Here's the 2 "catches" with using CareCredit:
(1) They do not dictate how much you pay per month. Using our example, it makes sense to pay $100/month for 12 months. However, your statement will show something like $30 for a minimum payment. You only have to pay the minimum to keep your account in good standing, but it won't pay off the balance in one year.
(2) If you miss a payment or send in a late payment, your interest free terms change to something ridiculous like 28.9%!!! If you are not good with paying your bills on time, then CareCredit may not be a good choice.

Pet insurance - Pet owners in the US have been slow to adopt the practice of pet insurance. I think other countries like the UK are a bit more advanced in this respect. After experiencing the endless vet visits, meds and treatments for Watson (and the ensuing bills), I decided to sign Waldo up for VPI Pet Insurance* with the additional routine care rider. Total cost was around $230 for the year and it covers illness, accidents and some routine care. They also cover cancer treatments.

Canine Cancer Awareness* - This site offers information as well as a downloadable application for financial assitance. The site has helped many pets and their owners with expensive chemo and other cancer treatments. You can also visit their online store to buy items that help support their mission. Watson was added to their Rainbow Bridge poster last month.

HELP-A-PET* - Help-A-Pet is a nonprofit organization with a single purpose: to provide financial assistance nationwide for the medical care of pets whose owners are unable to afford the expense. According to their site, they help the physically and mentally challenged individuals, senior citizens, and children of the working poor.
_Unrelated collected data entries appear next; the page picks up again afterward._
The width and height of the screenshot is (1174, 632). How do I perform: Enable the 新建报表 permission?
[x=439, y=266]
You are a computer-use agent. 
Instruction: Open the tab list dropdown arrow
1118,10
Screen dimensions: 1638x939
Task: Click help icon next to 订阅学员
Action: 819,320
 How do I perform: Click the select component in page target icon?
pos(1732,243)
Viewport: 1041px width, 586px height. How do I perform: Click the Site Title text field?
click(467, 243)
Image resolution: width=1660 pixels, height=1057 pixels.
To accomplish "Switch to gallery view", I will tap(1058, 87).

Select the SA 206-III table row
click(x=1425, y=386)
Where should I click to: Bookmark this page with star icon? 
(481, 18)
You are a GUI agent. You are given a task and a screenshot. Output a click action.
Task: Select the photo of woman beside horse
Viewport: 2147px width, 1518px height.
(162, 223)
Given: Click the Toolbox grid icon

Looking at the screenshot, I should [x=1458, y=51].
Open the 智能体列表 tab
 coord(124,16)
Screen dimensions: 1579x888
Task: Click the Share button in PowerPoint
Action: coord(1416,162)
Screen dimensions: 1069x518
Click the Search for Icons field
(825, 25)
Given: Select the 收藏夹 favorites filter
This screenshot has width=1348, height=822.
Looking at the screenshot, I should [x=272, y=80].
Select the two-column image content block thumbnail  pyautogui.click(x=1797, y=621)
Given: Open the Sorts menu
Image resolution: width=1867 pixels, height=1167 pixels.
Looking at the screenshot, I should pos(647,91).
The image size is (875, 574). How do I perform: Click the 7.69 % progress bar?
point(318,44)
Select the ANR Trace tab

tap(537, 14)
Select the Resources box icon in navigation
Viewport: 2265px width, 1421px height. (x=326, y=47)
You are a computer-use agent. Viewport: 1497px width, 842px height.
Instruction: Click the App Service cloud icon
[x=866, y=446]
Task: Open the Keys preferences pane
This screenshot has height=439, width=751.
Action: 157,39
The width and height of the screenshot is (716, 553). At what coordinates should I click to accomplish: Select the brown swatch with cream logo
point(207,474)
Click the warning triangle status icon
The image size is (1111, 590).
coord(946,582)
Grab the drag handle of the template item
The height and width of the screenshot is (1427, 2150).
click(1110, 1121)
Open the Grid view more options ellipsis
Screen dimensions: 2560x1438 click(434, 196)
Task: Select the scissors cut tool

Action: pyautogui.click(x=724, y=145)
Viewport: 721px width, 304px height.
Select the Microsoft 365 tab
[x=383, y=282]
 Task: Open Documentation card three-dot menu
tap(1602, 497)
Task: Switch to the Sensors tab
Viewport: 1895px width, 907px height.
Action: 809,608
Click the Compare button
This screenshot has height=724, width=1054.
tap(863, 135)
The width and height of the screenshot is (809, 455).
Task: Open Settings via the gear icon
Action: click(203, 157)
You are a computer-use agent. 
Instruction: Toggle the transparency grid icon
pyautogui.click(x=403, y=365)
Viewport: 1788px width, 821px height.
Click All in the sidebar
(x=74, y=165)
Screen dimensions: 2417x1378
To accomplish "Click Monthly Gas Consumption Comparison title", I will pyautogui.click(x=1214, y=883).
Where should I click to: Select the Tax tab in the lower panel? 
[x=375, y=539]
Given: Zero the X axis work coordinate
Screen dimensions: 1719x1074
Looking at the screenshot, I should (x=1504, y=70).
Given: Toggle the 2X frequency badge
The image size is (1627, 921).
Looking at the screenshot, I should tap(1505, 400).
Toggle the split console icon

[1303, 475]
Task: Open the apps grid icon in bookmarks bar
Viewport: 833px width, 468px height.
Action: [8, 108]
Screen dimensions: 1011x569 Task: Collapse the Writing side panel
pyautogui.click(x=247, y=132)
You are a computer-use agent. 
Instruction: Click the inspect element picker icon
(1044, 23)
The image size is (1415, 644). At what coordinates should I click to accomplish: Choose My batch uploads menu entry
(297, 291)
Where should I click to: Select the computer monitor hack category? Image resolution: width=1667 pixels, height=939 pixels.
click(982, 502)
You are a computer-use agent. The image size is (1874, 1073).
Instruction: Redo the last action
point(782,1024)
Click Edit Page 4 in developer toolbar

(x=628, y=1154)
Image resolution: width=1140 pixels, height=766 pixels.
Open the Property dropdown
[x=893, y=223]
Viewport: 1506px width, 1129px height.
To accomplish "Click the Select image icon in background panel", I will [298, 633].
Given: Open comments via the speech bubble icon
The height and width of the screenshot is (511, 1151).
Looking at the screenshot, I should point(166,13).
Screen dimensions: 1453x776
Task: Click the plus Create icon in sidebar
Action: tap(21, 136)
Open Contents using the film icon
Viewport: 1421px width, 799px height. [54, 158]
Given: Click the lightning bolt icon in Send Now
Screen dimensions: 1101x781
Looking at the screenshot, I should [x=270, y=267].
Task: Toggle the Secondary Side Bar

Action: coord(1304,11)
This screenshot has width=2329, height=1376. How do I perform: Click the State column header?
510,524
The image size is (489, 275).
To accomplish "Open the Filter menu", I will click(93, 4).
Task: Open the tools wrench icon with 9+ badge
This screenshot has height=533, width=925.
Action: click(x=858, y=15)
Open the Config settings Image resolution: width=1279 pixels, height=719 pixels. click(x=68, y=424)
There are also numerous state-specific and breed-specific non-profits who can provide financial assistance. There are too many to list, but can easily be found via Google.

Bottom line: treating your dog for cancer is not the path to financial ruin! There is help out there......

*DISCLAIMER: I do not in any way endorse these programs. This information is presented for informational purposes. I do not stand to gain in any way by directing people towards these web site links.